Lafları egoma dokunuyordu, bir narsistle beraber olmamıştım ama her insan özünde küçük bir narkissos değil midir? Hikayenin bundan sonrasını ben anlatayım. B. başka bir kadınla tanışır. Buna 3.şahıs diyoruz. 3. şahıs ne yazık ki C.den hoşlanır. Yani kendisi bir lezbiyendir ve olaylar bundan sonrasında daha da çirkinleşmiştir. 3. şahıs yazara benimle beraber olmak istiyorsan önce benim C. ile beraber olmam gerekir der ve yazar C.yi bu kadına bir nevi peşkeş çeker. C. tüm bu olanları öğrenir, buraları pek anlatmak istemiyorum. Yazardan sıtkı sıyrılan C. her şeyi sevgilisi D.ye anlatır. D.nin gözü döner ve yazarı bir çırpıda öldürür. Hapse girer. Kocası ölen üstüne kardeşi hapse giren A. tüm bu olanlara dayanamaz ve intihar eder. C. de 3 kişinin katline sebebiyet verdiğinden alır başını İstanbul’a gider. Artık tek arzusu başka bir yazara aşık olmaktır.

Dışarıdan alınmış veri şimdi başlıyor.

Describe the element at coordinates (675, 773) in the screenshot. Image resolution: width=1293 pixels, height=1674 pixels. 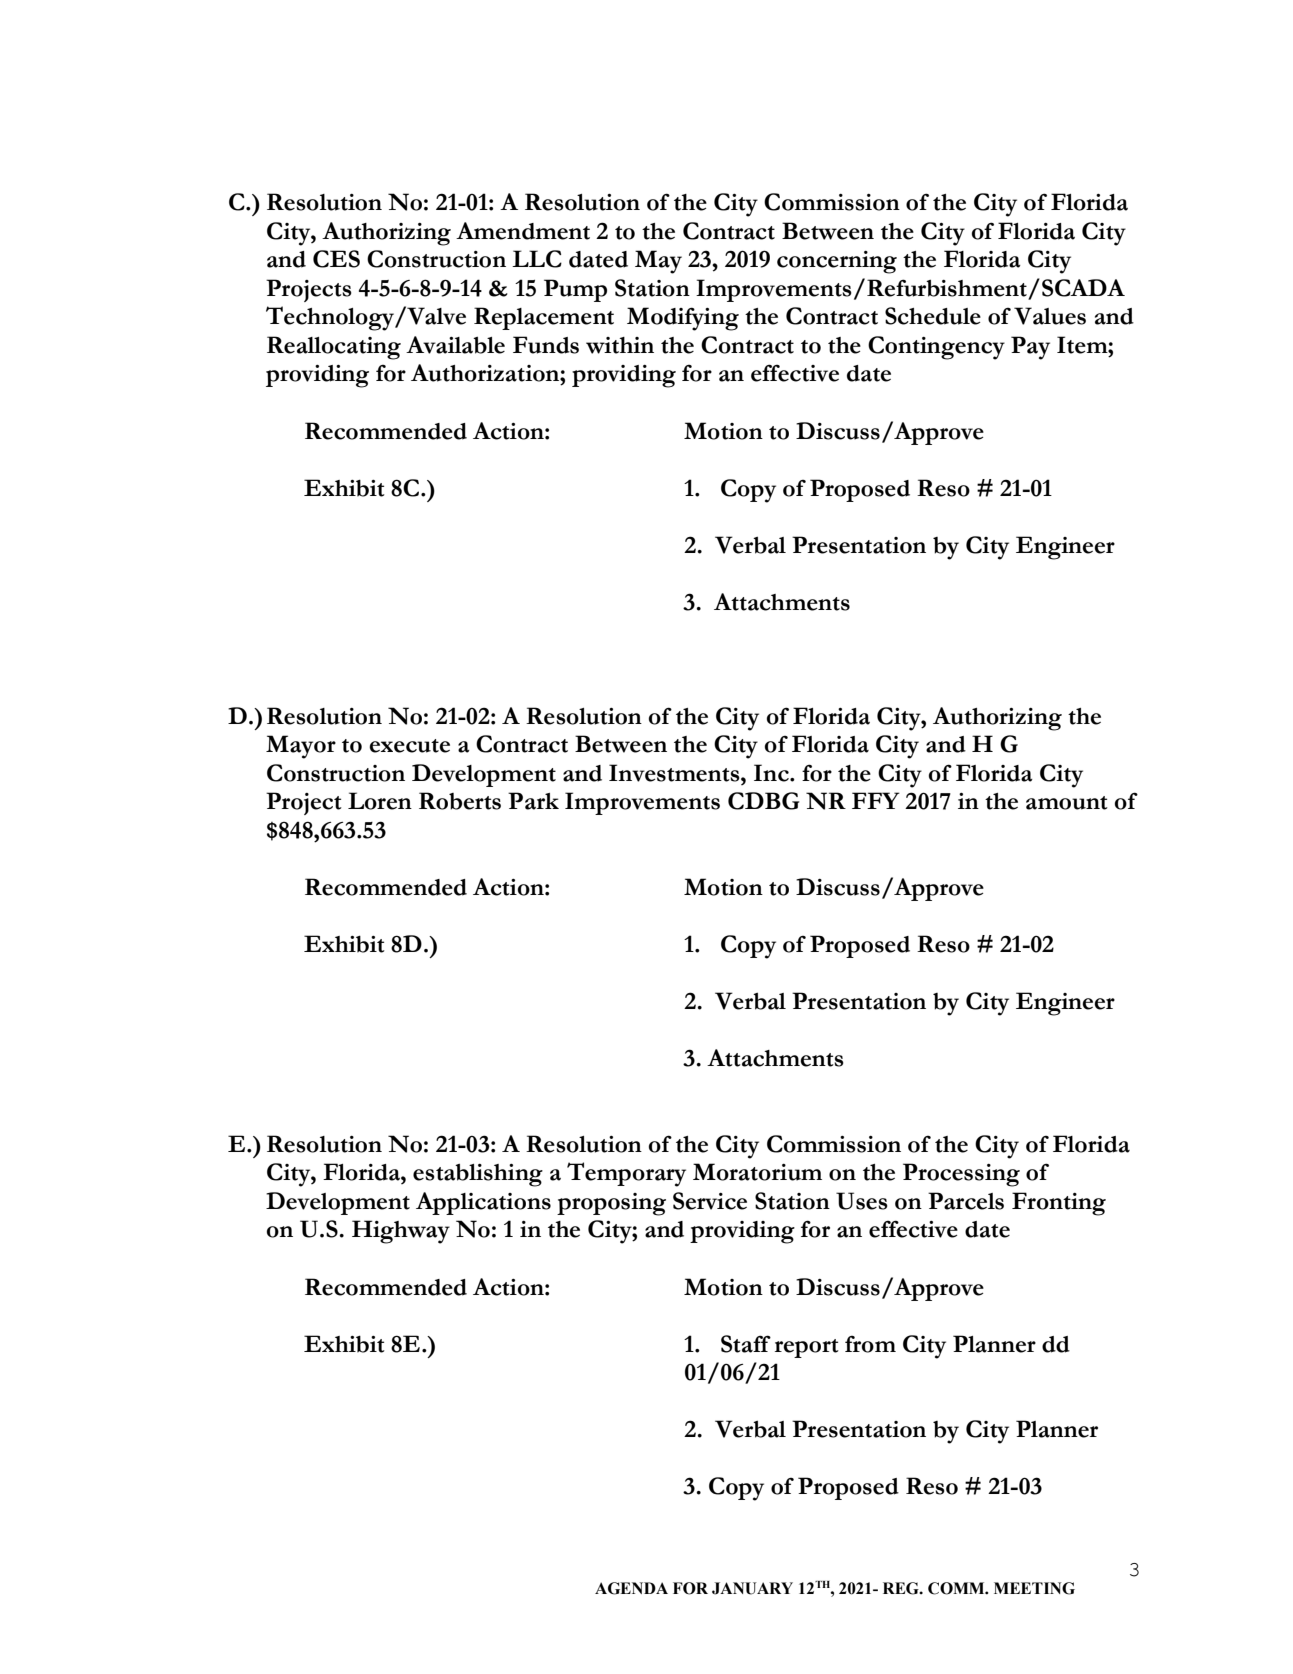
I see `Investments` at that location.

Üzülmüştüm, üzerime 3. sayfa haberlerinin o kasvetli havası çökmüş, yerimde kalakalmıştım. Bir yandan midem bulanıyordu. Yanımdaki primadonna ise anlattığı hikayenin etkileriyle asla ilgilenmiyor, yüzündeki gizemle önüne bakıyordu.
—Size tek bir şey soracağım, dedim. C.nin ismi nedir? Hikayemde kullanacaksam onun ismini yazmak isterim, ana karakter o değil mi?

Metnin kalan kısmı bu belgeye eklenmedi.